## What is needed:
In the data that follows, determine how many lines contain the word "agent", and give only that number.
#### Dataset extract ####
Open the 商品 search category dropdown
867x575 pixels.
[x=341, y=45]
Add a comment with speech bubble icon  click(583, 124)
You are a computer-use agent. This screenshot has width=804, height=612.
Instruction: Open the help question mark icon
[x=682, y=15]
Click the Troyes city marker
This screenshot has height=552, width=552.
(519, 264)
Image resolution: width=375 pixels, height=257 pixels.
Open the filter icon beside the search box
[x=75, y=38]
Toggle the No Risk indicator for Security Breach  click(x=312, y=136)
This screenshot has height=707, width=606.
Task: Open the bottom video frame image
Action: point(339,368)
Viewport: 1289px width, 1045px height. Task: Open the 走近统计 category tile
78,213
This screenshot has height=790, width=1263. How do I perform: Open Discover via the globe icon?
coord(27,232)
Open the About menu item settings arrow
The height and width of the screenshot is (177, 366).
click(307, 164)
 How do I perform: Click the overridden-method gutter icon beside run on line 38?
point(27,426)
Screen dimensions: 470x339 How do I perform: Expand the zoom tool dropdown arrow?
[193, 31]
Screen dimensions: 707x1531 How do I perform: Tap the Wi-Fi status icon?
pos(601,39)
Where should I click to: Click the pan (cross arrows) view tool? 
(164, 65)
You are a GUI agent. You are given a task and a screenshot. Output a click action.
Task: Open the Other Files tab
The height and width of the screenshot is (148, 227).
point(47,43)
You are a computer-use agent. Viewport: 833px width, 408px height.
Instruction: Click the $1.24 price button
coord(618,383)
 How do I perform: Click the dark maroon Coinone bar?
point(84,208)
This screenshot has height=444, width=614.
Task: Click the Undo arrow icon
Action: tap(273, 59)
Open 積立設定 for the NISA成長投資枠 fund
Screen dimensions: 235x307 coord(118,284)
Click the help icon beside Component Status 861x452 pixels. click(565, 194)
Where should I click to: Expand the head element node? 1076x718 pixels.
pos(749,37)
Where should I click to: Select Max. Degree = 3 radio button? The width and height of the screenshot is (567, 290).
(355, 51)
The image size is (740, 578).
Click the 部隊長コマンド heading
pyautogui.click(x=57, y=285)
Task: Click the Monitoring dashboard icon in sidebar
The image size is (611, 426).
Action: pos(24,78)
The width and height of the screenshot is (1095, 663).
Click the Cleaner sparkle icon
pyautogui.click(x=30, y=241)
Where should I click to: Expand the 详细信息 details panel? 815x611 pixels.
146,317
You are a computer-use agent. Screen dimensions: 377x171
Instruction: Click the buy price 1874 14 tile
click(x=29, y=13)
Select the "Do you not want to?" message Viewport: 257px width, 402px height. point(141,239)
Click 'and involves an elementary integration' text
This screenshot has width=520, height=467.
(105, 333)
####
## Output of the task:
4